The aim of a cognitive narratology, as I see it, is to develop the literary and generally semiotic study of narratives through cognitive modeling, and to develop cognitive studies of mind and meaning by integrating insights from literary scholarship. In this article, I first examine the concept of narrative discourse (versus descriptive and argumentative discourse); second, I discuss the principles for distinguishing narrative subgenres (realistic, fantastic, marvelous, grotesque, absurd stories); and third, I propose a model of the constitutive architecture of narrative meaning as manifested by ‘good stories’, stories that make sense by conveying a view of the human condition.In order to develop and test the model, I analyze a selection of acknowledged literary masterpieces: three short stories by Guy de Maupassant (Deux amis, La ficelle, La parure), two by Jorge Luis Borges (Emma Zunz, La otra muerte), one by Ernest Hemingway (A very short story). Through these analyses, including succinct literary interpretations of the texts, a new view of narrative dynamics is outlined. Agents operate in spaces that have specific dynamic properties, in that they display characteristic forces determining acts and events.
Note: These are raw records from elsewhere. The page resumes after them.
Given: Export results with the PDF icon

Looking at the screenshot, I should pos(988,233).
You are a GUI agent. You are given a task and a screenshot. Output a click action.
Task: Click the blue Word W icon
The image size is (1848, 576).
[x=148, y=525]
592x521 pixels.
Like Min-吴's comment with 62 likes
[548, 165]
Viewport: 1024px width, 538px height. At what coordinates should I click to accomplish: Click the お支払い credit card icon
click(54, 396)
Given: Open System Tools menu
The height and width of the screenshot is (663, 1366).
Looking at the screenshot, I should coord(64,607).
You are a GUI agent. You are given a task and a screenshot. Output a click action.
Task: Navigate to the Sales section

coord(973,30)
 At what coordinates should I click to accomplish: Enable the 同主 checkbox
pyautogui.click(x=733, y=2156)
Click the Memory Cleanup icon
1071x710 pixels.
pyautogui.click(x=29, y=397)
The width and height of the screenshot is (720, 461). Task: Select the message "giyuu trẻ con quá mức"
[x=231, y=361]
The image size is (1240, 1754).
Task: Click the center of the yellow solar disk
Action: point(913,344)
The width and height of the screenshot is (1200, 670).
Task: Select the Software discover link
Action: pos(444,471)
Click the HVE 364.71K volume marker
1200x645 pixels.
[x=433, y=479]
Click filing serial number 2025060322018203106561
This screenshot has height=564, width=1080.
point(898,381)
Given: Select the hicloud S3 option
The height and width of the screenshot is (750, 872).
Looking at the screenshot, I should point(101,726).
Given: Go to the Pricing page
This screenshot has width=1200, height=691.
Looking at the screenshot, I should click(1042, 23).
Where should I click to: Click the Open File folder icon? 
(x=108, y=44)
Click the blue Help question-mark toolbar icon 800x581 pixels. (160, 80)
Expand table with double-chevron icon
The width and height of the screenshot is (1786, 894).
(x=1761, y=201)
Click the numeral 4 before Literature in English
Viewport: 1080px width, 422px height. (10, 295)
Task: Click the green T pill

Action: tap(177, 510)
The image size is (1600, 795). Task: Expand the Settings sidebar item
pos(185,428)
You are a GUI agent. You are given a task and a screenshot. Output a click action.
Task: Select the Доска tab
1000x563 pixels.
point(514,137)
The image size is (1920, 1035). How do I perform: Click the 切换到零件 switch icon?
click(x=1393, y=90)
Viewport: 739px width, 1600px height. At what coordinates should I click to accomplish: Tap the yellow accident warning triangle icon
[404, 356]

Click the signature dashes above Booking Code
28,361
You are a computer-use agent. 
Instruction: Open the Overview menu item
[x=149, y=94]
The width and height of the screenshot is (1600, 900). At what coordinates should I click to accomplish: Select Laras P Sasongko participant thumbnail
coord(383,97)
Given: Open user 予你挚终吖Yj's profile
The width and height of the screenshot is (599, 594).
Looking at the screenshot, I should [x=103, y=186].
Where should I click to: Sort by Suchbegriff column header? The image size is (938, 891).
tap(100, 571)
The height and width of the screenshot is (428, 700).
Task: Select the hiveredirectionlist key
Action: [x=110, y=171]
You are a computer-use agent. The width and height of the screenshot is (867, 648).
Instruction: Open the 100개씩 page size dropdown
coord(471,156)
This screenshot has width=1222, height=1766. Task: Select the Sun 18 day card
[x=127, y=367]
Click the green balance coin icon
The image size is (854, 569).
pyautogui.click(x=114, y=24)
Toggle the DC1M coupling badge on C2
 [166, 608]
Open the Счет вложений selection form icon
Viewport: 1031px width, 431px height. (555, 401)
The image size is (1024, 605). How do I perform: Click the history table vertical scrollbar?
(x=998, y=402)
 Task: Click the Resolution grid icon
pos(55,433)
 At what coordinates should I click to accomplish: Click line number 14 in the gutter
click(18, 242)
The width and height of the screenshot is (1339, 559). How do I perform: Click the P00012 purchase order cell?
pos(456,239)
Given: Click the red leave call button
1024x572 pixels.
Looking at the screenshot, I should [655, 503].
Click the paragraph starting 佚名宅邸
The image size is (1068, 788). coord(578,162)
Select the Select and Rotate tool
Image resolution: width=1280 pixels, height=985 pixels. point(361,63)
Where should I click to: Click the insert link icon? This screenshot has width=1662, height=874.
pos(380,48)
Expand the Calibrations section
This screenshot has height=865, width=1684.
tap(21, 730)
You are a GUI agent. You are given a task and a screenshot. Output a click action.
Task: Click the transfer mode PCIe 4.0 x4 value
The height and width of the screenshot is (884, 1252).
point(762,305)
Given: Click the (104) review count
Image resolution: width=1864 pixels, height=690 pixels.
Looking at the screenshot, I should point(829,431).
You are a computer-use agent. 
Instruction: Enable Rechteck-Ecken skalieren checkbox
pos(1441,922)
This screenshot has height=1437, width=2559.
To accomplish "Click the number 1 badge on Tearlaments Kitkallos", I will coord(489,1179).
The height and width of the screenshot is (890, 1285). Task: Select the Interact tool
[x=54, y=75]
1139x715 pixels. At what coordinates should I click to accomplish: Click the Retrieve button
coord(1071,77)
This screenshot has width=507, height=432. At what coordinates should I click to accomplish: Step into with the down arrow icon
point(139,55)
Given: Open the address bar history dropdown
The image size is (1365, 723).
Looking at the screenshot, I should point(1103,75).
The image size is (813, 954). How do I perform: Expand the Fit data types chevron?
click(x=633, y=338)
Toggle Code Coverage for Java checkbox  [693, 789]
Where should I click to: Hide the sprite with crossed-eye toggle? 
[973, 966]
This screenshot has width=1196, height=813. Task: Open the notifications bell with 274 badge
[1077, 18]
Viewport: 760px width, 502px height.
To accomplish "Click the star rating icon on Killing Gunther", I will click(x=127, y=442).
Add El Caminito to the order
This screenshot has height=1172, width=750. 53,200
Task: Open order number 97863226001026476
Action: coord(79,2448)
There is, I postulate, a canonical set of narrative spaces, each encompassing and contributing a significant part of the meaning of a story. The model distinguishes four such spaces, which are typically also staged as distinct locations; an initial conditioning space, a catastrophic space, a consequence space, and a conclusion space. Forces are described as causal or intentional. The causal forces are either trivial (habitual, regular, default, whether physical or social) or ‘fatal’ (special, contingent, singular). The intentional forces are agentive (volitive and located in agents) or magical (supernatural and non-agentive but still volitive). The scenario-framing, dynamically invested spaces are linked in a default diegetic order allowing forces to fire forwards and backwards, which explains how stories progress and end, and in particular, eventually, how they can mean what we report them to mean. Interpretation and interpretability depend on the dynamic ‘logic’ of this spatial diegesis, more than on reader identifications in a story, or on ideologies ascribed to the narrator.